## Document extract
◇ ◇ ◇ ◇ ◇

Subscription performance

Hi everyone…

I have a Mongodb collection that has been growing steadily, currently around 20,000 items. In one of the access scenarios, a publication used with a specific subscription search criteria has started to gradually show response time degradation (around 5 seconds now) but only the first time a client subscribes with that criteria (i.e…, reuse is clearly in effect, since subsequent subscriptions from other clients have sub-second response).

The collection has the following relevant characteristics:

  • About 20,000 items
  • Mongo indexed on a boolean field { act:1} - in 99% of the items act is true - and on a date field {requestDate:1}.

The subscription has the following syntax:
return Requests.find({act:true},{fields:{…},limit:lmt, sort:{requestDate:-1}})

where lmt is set to 25, but can increment by 25 in subsequent subscriptions (if subscribing again with lmt set to 50, 75, etc. - used to show more items join a page when requested by the user) response is sub-second.

◇ ◇ ◇ ◇ ◇

## Exercise
Reproduce the passage of the subscription performance post from "Hi everyone…" up to and including "have sub-second response).", word for word.

## Data segment

◇ ◇ ◇ ◇ ◇

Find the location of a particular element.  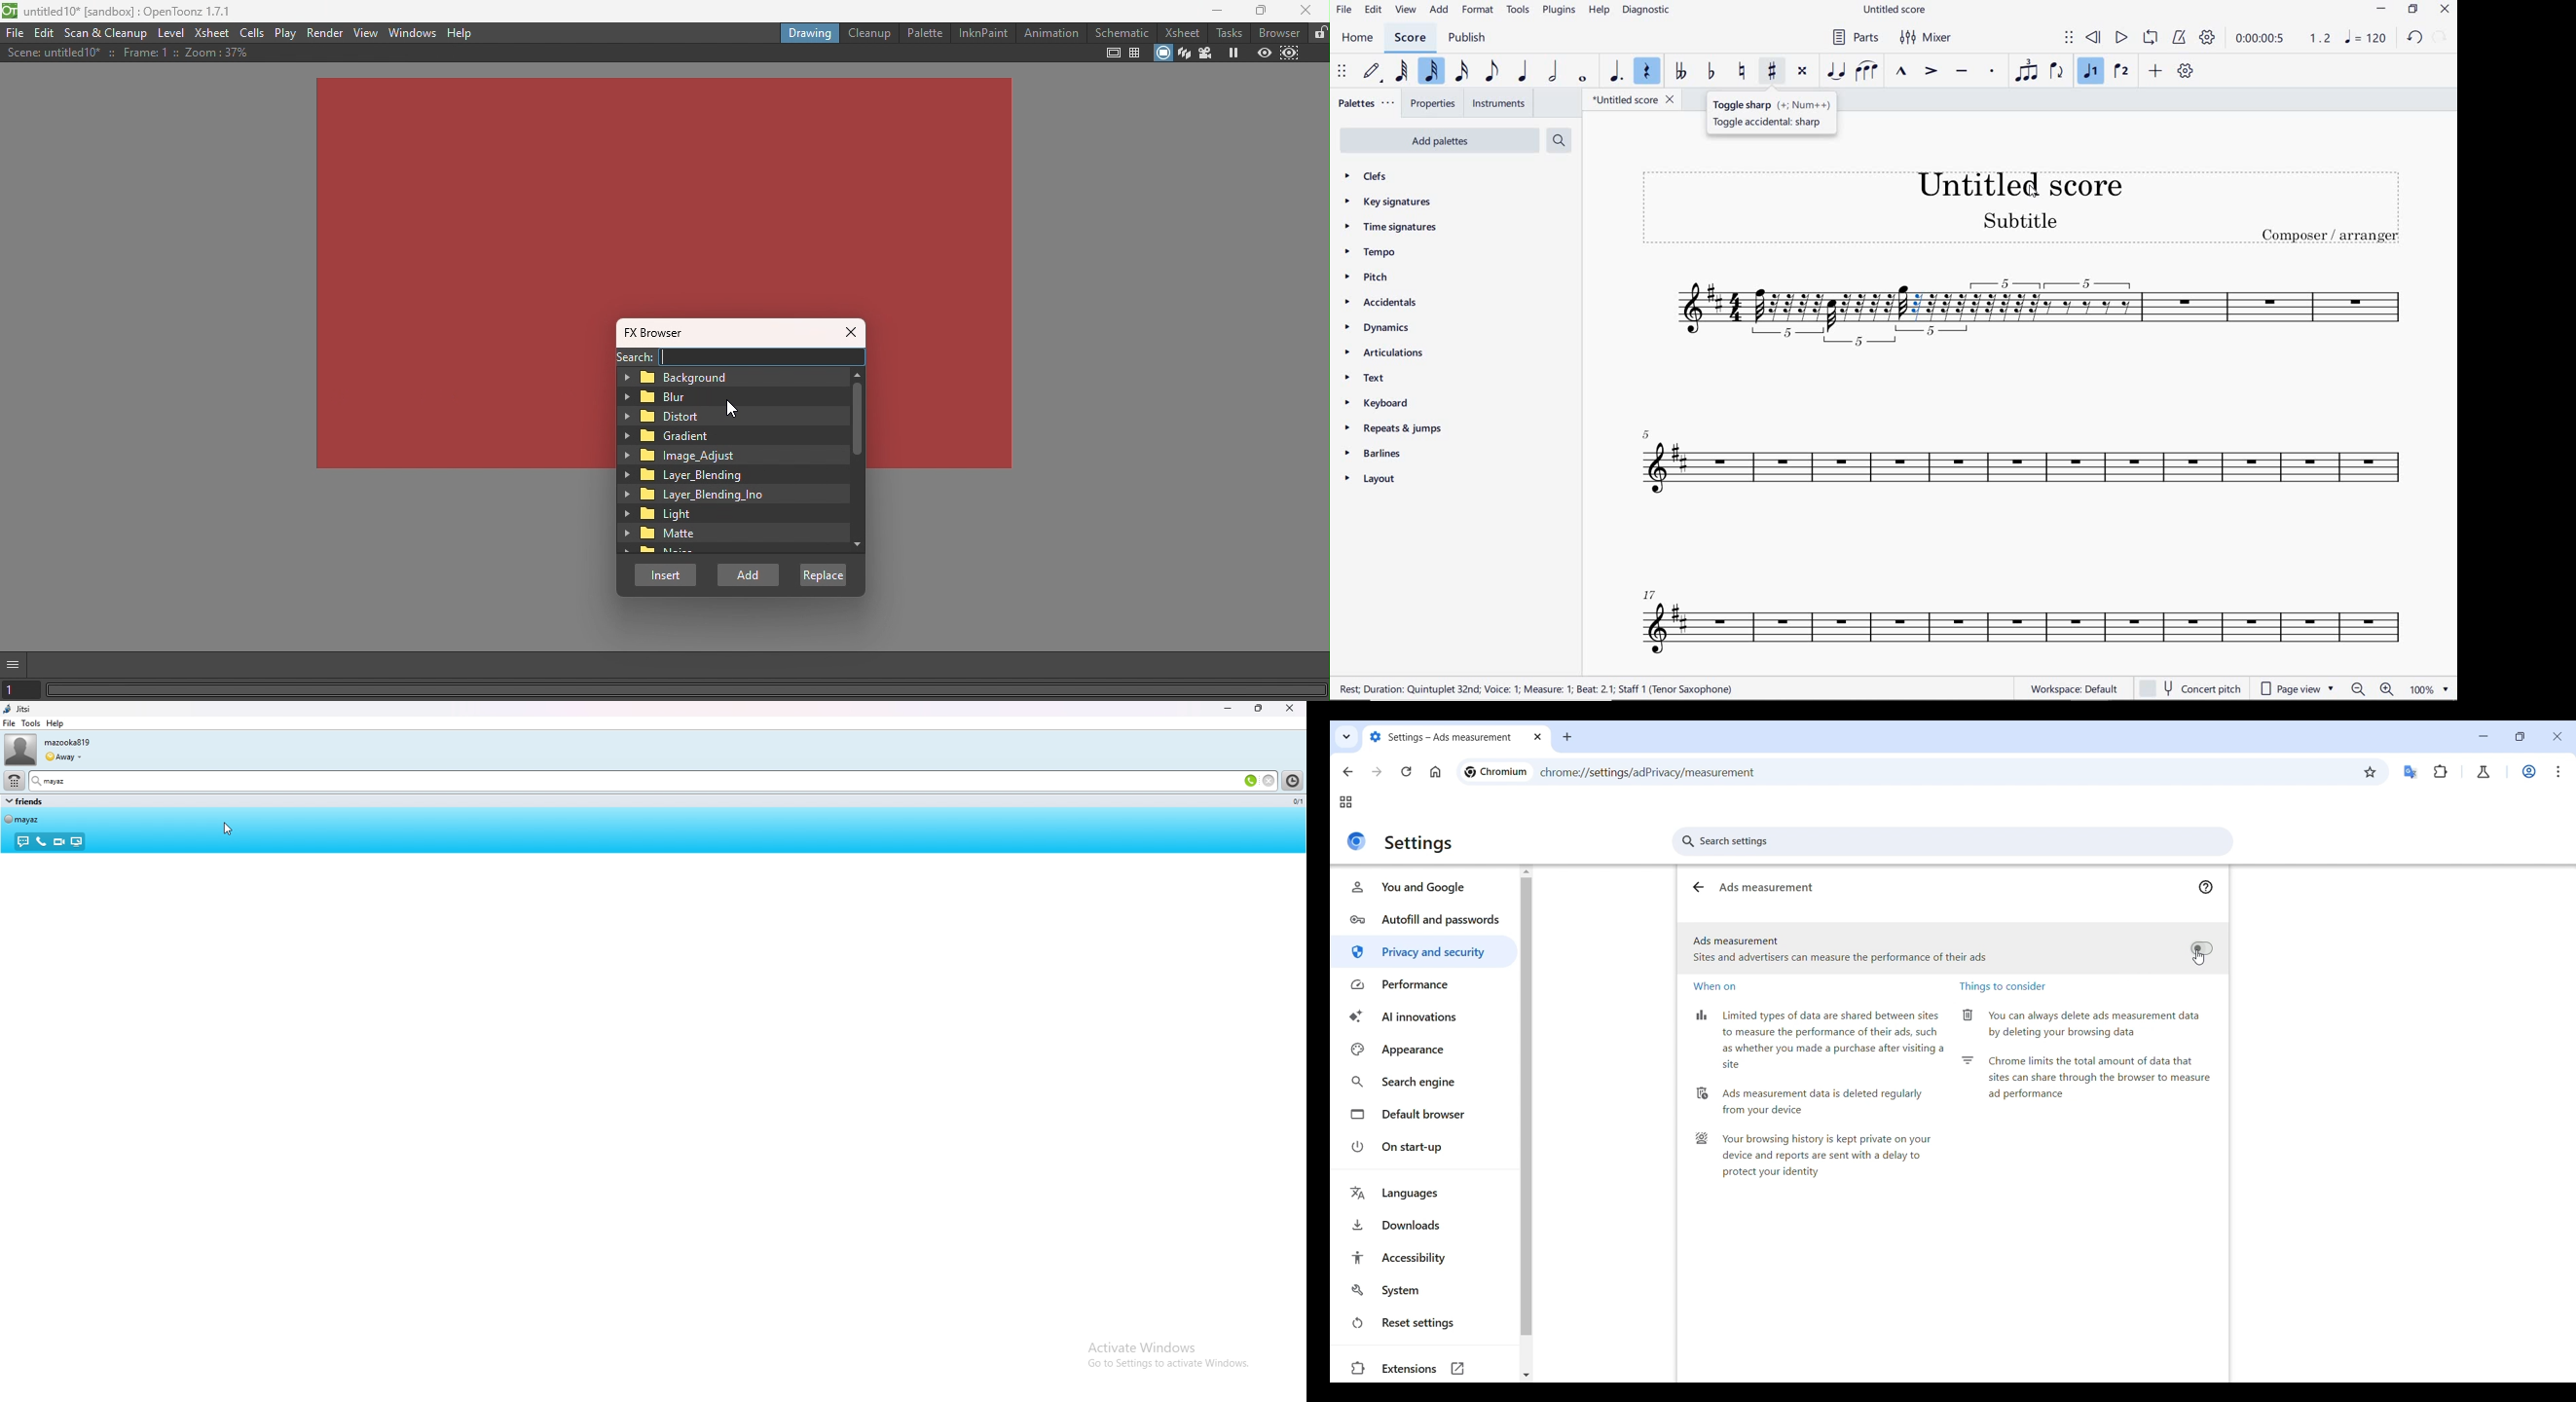

16TH NOTE is located at coordinates (1461, 71).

◇ ◇ ◇ ◇ ◇

## The solution
Hi everyone…

I have a Mongodb collection that has been growing steadily, currently around 20,000 items. In one of the access scenarios, a publication used with a specific subscription search criteria has started to gradually show response time degradation (around 5 seconds now) but only the first time a client subscribes with that criteria (i.e…, reuse is clearly in effect, since subsequent subscriptions from other clients have sub-second response).